The Red Sox’ relievers had a 4.56 earned run average through Thursday, the worst among A.L. contenders. But with Matt Barnes and Brandon Workman, Cora has reliable veteran options to go with Eovaldi. Cora has been careful not to designate a closer, but Eovaldi should get his chances.

“More winning is going to bring more Nate for us,” Cora said.

Re-signing Eovaldi (four years, $68 million) seemed like an emotional decision, a reward for his extraordinary effort in Game 3 of the World Series: With only one day’s rest, he fired 97 pitches at the end of an 18-inning loss at Dodger Stadium. The Red Sox have been leery of adding much more to their major-league-high payroll (roughly $240 million), and with the Cashner deal, they might have already made their biggest move before Wednesday’s trading deadline.

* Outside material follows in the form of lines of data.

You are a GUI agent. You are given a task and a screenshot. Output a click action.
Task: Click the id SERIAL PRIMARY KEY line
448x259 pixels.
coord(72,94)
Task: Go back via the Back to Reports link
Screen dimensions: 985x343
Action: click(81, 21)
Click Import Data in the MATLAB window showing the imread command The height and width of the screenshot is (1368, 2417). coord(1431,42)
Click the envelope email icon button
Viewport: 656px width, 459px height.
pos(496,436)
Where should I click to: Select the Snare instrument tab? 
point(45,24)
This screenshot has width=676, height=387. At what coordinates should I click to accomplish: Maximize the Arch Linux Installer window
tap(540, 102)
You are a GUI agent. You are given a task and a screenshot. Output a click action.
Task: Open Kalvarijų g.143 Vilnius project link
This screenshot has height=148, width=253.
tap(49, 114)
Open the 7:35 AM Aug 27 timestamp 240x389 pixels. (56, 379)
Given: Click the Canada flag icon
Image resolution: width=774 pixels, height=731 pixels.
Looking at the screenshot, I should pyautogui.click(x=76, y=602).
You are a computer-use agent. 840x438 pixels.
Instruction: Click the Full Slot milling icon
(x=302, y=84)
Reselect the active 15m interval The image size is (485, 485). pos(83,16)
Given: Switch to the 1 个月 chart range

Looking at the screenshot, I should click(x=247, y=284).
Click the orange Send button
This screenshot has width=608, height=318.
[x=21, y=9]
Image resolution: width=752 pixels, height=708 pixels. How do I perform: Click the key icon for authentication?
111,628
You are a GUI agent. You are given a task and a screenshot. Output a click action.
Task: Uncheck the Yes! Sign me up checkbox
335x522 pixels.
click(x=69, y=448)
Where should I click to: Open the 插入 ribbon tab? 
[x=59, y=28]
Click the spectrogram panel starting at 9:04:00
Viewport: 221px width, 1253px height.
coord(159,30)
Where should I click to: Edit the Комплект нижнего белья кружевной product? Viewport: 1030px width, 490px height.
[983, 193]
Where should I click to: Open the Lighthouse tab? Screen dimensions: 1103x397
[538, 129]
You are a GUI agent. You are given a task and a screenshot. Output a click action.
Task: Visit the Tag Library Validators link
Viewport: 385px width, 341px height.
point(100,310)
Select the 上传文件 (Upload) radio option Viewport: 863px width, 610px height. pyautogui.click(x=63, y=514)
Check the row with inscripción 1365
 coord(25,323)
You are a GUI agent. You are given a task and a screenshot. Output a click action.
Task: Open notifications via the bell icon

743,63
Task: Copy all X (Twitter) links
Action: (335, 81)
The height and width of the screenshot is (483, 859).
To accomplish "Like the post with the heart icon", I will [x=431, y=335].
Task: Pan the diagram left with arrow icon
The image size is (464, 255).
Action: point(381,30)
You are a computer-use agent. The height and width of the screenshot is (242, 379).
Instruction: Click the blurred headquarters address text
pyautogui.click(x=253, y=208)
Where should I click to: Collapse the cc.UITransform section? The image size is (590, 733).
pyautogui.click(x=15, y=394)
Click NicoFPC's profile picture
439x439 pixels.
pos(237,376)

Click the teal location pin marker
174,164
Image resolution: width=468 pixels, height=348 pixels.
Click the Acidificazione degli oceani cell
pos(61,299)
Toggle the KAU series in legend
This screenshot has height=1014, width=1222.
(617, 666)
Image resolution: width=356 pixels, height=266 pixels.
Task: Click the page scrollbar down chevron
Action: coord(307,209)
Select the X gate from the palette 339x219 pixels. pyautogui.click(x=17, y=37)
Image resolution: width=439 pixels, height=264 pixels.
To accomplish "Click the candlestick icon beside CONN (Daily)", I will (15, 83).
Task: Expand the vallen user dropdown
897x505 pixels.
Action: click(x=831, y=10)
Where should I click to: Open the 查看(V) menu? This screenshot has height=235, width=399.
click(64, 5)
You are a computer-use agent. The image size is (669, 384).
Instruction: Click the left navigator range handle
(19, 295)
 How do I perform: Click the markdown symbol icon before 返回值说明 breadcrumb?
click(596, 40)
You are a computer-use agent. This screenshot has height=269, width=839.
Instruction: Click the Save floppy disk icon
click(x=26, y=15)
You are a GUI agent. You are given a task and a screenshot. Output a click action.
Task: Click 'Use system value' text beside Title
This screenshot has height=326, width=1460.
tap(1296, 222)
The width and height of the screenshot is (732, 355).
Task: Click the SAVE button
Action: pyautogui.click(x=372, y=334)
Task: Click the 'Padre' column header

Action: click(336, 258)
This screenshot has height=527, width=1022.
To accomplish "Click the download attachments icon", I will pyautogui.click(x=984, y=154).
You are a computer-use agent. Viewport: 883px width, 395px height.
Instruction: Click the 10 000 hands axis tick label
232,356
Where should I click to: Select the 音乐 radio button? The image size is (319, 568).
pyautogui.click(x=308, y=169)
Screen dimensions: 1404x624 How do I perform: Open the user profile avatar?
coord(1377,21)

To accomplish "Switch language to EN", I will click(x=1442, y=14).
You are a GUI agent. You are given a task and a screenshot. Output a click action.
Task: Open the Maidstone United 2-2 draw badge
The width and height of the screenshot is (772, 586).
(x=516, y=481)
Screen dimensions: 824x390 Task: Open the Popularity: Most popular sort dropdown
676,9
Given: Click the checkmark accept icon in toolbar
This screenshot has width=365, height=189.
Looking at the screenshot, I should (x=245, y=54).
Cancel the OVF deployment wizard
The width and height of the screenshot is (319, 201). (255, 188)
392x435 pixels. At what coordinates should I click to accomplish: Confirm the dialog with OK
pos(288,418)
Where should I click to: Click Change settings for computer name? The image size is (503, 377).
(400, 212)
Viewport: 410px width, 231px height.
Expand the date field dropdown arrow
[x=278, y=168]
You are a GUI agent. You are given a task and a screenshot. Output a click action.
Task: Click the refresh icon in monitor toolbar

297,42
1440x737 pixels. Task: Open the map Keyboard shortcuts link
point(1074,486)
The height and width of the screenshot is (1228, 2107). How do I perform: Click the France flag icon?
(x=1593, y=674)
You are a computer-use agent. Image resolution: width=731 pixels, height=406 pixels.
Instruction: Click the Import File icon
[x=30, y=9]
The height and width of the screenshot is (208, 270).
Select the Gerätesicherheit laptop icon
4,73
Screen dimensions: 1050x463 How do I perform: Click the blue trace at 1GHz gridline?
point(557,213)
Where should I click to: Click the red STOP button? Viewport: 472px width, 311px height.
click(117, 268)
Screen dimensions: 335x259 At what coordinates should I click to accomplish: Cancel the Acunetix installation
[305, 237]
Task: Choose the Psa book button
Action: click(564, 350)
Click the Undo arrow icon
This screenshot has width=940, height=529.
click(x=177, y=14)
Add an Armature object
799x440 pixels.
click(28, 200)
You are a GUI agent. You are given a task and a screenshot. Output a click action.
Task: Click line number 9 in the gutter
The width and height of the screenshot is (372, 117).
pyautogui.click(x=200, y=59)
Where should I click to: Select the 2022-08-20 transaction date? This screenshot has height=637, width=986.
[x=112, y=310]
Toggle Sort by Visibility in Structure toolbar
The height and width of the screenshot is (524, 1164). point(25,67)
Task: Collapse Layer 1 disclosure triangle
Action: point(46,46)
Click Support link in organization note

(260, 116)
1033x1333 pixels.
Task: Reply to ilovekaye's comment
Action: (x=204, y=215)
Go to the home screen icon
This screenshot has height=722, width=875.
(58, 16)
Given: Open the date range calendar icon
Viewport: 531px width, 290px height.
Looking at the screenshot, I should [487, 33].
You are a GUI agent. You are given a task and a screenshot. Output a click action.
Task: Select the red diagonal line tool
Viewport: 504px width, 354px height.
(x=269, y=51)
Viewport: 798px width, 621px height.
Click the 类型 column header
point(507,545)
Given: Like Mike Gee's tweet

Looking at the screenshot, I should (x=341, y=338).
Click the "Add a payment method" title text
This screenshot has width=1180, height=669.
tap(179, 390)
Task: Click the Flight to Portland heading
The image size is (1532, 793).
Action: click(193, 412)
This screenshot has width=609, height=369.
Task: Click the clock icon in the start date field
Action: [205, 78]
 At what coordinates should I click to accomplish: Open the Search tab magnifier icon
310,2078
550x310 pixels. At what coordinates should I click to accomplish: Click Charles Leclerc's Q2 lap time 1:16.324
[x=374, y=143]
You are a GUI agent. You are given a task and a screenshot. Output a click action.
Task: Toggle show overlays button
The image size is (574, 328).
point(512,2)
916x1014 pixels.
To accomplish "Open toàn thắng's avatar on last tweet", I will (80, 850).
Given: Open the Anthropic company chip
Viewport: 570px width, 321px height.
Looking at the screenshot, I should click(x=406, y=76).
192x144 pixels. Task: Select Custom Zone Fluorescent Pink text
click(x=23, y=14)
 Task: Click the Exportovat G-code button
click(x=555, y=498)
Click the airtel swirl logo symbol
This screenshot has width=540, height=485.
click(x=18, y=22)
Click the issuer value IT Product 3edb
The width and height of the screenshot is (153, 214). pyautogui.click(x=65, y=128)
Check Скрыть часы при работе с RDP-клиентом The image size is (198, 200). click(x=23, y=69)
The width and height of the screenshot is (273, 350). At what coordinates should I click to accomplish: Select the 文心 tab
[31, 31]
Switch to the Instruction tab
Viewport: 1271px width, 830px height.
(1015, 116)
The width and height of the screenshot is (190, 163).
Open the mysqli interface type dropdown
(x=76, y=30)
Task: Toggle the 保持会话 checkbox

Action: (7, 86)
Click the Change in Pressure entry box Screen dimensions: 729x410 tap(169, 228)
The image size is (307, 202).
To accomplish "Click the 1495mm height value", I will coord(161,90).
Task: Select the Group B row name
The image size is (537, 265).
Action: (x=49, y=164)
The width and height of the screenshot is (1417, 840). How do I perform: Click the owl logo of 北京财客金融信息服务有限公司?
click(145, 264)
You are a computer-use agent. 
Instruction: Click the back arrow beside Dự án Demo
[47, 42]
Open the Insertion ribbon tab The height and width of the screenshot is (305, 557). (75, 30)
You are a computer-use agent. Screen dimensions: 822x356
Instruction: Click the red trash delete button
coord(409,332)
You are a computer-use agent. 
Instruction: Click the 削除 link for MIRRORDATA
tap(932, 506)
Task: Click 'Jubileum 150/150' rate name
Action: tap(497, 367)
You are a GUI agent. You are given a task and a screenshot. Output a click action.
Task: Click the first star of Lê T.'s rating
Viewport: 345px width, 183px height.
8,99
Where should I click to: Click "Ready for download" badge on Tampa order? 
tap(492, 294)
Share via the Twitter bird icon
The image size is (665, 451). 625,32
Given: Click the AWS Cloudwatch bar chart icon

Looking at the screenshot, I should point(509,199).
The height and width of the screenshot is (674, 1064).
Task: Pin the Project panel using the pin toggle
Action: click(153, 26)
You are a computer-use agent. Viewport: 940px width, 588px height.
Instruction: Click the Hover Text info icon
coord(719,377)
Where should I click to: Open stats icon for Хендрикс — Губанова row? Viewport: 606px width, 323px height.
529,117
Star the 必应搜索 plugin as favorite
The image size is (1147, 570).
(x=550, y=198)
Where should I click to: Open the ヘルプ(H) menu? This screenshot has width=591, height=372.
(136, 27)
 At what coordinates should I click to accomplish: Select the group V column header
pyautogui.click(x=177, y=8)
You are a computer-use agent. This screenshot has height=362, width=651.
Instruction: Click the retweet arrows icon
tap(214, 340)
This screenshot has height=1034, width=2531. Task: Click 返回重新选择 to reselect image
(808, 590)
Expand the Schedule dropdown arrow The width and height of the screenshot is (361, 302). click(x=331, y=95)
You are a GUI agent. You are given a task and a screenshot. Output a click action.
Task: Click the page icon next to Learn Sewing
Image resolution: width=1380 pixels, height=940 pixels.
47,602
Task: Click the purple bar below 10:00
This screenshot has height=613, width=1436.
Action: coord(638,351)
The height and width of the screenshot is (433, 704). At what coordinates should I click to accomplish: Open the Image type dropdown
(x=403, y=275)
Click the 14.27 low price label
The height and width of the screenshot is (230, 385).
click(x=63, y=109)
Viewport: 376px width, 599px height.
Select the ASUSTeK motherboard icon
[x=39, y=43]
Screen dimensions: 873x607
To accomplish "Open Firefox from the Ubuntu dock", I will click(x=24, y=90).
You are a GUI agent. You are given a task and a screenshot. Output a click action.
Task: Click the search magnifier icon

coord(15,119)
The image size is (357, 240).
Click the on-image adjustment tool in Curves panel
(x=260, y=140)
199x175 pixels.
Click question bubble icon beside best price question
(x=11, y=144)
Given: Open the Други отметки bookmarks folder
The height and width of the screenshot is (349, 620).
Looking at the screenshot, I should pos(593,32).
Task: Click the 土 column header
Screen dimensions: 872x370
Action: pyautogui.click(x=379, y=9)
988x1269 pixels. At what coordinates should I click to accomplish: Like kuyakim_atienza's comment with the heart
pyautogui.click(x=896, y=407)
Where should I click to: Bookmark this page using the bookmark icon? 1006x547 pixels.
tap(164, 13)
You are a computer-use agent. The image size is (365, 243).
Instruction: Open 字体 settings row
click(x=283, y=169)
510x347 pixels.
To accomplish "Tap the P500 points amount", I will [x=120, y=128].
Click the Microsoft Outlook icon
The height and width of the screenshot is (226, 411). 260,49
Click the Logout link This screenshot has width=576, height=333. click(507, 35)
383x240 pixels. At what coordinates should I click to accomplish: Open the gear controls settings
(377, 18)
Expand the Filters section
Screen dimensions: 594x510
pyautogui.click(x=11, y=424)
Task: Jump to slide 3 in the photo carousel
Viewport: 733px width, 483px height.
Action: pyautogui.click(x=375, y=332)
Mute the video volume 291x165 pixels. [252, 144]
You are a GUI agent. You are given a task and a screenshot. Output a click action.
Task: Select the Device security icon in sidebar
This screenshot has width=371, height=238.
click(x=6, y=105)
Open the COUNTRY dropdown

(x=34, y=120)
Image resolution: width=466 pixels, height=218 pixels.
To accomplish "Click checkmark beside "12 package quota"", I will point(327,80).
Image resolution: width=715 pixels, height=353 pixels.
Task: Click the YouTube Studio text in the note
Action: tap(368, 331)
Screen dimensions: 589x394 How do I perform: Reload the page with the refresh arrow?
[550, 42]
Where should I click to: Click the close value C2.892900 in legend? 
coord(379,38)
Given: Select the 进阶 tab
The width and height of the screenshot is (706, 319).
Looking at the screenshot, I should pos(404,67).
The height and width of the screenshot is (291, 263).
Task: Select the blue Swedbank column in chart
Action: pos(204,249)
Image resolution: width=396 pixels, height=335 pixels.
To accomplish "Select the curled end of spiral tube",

As this series began, at least, the Red Sox were still considering all options — even trading veterans to build a stronger long-term foundation. Since John Henry bought the team in 2002, the Red Sox have not been afraid of selling at the deadline. Doing so in 2012 and 2014 helped set them up for their last two championships.

Yet those teams were below .500 when they started to deal. These Red Sox are well over that mark, their offense is still thunderous, and their pitching may be finding a groove. That is reason enough to be hopeful. Perhaps even enough to become the first repeat World Series champions since the 2000 Yankees.

“We know we have a winning baseball team,” Price said. “We haven’t had that really successful 15- or 20-game stretch like we all expect to have. For us to be where we are in the standings, our best days are still ahead of us, and that’s good. It’s not how you start, it’s how you finish, and the teams that are playing the best heading into October are generally the ones that last longest.”

The Red Sox traveled a path of rose petals to the last World Series, and this year’s trail has been thorny. But they might as well see where it leads.